Ruler of Pegu
- Reign: 1285 – c. 1287
- Predecessor: new office
- Successor: Lekkhaya Byu
- Chief Minister: Ma Ta-Shauk
- Born: c. 1250s near Pegu (Bago)
- Died: c. 1287 Pegu
- Spouse: unnamed daughter of Ta-Shauk
- Mother: Mwei A-Git
- Religion: Theravada Buddhism

= Akhamaman =

Akhamaman (အခမမန်း, /my/; also known as Akhamwun (အခမွန်, /my/); d. c. 1287) was the self-proclaimed king of Pegu, in modern Myanmar, with the title of Thunekkhat Yaza (သုနက္ခတ် ရာဇာ) from 1285 to c. 1287. He was one of several regional strongmen who emerged during the final years of the Pagan Empire in the 1280s. As the ruler of Pegu, he successfully fended off two attacks by King Narathihapate's forces. After the victory, however, he became deeply unpopular for his increasingly autocratic rule, and was assassinated.

==Early life==
Chronicles report his name as Akhamaman (အခမမန်း; A-Kha-Ma-Man) and as Akhamwun (အခမွန်; A-Kha-Mun). He was a commoner of either Burman or mixed Burman-Mon background. Born near Pegu, he was educated at a local Buddhist monastery, and initially planned to become an ordained monk. Indeed, he was already a samanera (novice monk) when he left the order to marry a daughter of a local official, Ma Ta-Shauk.

==Royal service==
It was Akhamaman's father-in-law that got him into the royal service. Ta-Shauk in his official capacity often had to travel to the capital Pagan (Bagan), and wanted his son-in-law to join the service. Initially, Akhamaman repeatedly put off joining the service for the first few years until his father-in-law finally forced him to. He then went to the capital, and eventually became a rower on the royal yacht. It turned out to be his break. The commoner served with distinction, and was noticed by King Narathihapate. He had impressed the king sufficiently that after his term at Pagan was over, the king appointed him as a customs officer at Pegu. It may have been c. 1273.

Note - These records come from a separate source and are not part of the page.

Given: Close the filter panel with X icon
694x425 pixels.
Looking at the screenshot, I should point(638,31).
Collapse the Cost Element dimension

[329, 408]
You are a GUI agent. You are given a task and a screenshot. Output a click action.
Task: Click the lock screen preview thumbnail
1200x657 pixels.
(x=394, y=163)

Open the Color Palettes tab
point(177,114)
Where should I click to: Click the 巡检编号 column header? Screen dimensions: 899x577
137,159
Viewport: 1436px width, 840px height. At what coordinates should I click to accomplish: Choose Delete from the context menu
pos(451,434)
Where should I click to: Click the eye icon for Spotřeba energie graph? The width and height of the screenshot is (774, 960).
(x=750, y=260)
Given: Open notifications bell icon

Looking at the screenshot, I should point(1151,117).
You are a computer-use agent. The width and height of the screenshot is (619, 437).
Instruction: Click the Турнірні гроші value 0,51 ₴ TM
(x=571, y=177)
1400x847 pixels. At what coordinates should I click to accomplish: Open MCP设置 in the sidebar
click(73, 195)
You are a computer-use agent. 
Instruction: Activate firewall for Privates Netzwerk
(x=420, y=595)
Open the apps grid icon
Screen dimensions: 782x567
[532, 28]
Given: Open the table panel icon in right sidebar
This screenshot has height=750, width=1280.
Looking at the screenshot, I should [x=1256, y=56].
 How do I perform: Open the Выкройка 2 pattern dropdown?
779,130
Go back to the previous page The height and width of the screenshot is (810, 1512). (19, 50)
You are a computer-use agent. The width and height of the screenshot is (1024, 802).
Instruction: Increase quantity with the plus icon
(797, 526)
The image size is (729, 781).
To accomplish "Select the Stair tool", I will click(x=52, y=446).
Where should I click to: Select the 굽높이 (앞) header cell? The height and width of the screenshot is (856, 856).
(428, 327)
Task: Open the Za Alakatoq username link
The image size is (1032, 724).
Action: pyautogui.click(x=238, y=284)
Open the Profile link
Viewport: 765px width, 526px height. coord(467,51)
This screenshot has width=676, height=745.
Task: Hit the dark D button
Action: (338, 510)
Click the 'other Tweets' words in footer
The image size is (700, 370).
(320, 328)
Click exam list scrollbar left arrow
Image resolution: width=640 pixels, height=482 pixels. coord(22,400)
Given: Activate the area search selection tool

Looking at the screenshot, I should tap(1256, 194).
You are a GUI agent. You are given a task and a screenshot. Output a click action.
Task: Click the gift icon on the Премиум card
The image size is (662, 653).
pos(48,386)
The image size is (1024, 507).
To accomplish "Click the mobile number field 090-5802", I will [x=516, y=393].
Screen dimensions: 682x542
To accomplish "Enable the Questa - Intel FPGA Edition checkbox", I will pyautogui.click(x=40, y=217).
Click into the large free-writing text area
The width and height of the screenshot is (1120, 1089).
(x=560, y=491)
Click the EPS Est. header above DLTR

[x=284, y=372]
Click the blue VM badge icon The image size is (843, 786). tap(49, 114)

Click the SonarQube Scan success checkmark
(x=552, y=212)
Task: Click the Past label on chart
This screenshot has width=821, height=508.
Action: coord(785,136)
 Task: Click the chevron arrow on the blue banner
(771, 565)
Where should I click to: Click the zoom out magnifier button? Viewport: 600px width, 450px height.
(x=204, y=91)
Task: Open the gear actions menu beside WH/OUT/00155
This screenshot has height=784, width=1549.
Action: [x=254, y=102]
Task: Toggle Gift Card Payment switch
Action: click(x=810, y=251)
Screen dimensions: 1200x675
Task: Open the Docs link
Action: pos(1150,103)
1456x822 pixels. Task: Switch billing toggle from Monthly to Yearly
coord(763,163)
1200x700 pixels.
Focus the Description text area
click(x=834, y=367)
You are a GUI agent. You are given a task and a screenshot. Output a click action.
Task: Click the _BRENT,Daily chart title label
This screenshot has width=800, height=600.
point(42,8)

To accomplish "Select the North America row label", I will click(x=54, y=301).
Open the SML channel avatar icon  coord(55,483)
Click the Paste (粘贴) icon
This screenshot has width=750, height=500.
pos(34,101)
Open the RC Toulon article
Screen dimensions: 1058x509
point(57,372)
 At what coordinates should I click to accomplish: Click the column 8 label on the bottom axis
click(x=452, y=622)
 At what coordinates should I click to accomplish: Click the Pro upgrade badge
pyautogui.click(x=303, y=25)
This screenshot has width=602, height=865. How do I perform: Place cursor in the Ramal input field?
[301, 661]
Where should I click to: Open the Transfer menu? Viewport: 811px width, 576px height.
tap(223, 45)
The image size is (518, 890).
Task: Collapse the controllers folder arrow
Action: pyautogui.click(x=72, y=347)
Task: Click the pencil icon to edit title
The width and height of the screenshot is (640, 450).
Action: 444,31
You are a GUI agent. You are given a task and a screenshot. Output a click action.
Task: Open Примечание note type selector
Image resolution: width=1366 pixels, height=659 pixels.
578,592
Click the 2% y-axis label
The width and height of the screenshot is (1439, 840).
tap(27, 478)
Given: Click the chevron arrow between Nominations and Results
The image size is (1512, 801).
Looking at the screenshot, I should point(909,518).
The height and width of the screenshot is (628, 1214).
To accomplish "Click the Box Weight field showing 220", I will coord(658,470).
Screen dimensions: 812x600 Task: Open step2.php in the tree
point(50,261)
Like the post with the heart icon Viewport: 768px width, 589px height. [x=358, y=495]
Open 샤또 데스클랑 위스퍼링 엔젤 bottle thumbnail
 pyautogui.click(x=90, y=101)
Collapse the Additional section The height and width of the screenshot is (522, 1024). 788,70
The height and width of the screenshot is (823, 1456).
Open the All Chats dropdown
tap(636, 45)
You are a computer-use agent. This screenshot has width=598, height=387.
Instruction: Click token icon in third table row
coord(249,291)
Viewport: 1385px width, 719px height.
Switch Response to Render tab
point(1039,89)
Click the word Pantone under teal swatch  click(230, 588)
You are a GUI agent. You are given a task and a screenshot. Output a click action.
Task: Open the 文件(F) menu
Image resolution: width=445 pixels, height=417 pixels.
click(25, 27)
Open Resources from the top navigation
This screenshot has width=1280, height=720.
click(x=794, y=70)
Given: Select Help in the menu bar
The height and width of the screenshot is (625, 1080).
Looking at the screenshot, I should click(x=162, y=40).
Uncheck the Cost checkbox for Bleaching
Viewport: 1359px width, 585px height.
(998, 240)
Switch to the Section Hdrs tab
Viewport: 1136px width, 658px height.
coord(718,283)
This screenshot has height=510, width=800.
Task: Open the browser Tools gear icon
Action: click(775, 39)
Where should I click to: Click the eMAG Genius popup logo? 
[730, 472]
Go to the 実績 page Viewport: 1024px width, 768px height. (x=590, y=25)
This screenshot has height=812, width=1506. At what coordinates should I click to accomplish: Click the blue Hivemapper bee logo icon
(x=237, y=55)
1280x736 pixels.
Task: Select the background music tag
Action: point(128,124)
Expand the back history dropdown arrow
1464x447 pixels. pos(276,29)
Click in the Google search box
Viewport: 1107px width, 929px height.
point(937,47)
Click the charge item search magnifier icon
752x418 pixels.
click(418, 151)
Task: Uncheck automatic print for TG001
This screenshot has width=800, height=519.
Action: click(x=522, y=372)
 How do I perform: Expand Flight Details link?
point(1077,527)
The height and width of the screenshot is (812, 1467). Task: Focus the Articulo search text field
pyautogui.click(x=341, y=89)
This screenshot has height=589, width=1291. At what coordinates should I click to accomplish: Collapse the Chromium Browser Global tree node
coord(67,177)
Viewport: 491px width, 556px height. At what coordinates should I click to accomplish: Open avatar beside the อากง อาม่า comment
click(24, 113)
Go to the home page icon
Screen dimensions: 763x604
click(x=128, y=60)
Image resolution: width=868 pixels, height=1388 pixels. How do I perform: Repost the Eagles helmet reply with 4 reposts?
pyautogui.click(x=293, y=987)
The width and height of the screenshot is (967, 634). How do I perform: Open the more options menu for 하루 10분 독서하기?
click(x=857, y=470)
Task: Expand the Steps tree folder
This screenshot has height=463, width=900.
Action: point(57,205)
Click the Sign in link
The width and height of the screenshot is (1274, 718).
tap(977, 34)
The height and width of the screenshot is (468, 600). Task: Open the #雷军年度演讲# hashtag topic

The ex-rower's career continued to rise at Pegu. Though it was a minor appointment—Pegu was still a small town at the time—he nonetheless managed to become the key Pagan official at Pegu in the following years. By leveraging his father-in-law's extensive network in the region, he came to be responsible for not only collecting taxes but also settling trade disputes. By the mid-1280s, when Pagan was fighting a losing war against the Mongol invaders, Akhamaman had emerged as the main political and civic leader of Pegu. With anarchy around the corner, he and other leaders of Pegu decided to build a stockade and a moat around the town.

==King of Pegu==
By 1285, the Mongol army had decisively defeated the Burmese army in the north. The king fled to Lower Burma, and the country fell into chaos. In Lower Burma, the king found himself isolated. Although his sons ruled the key Lower Burma ports (Prome (Pyay), Dala and Bassein), the king did not trust any of them, and he and his court settled at Hlegya, west of Prome (Pyay). Without the full support of his sons, the presence of the king and his small army impressed no one. When the king called for support from his nominal vassals, Akhamaman and the Pegu leadership saw no reason to respond. Indeed, Akhamaman had proclaimed himself king of Pegu with the title of Thunekkhat Yaza (သုနက္ခတ် ရာဇာ, /my/).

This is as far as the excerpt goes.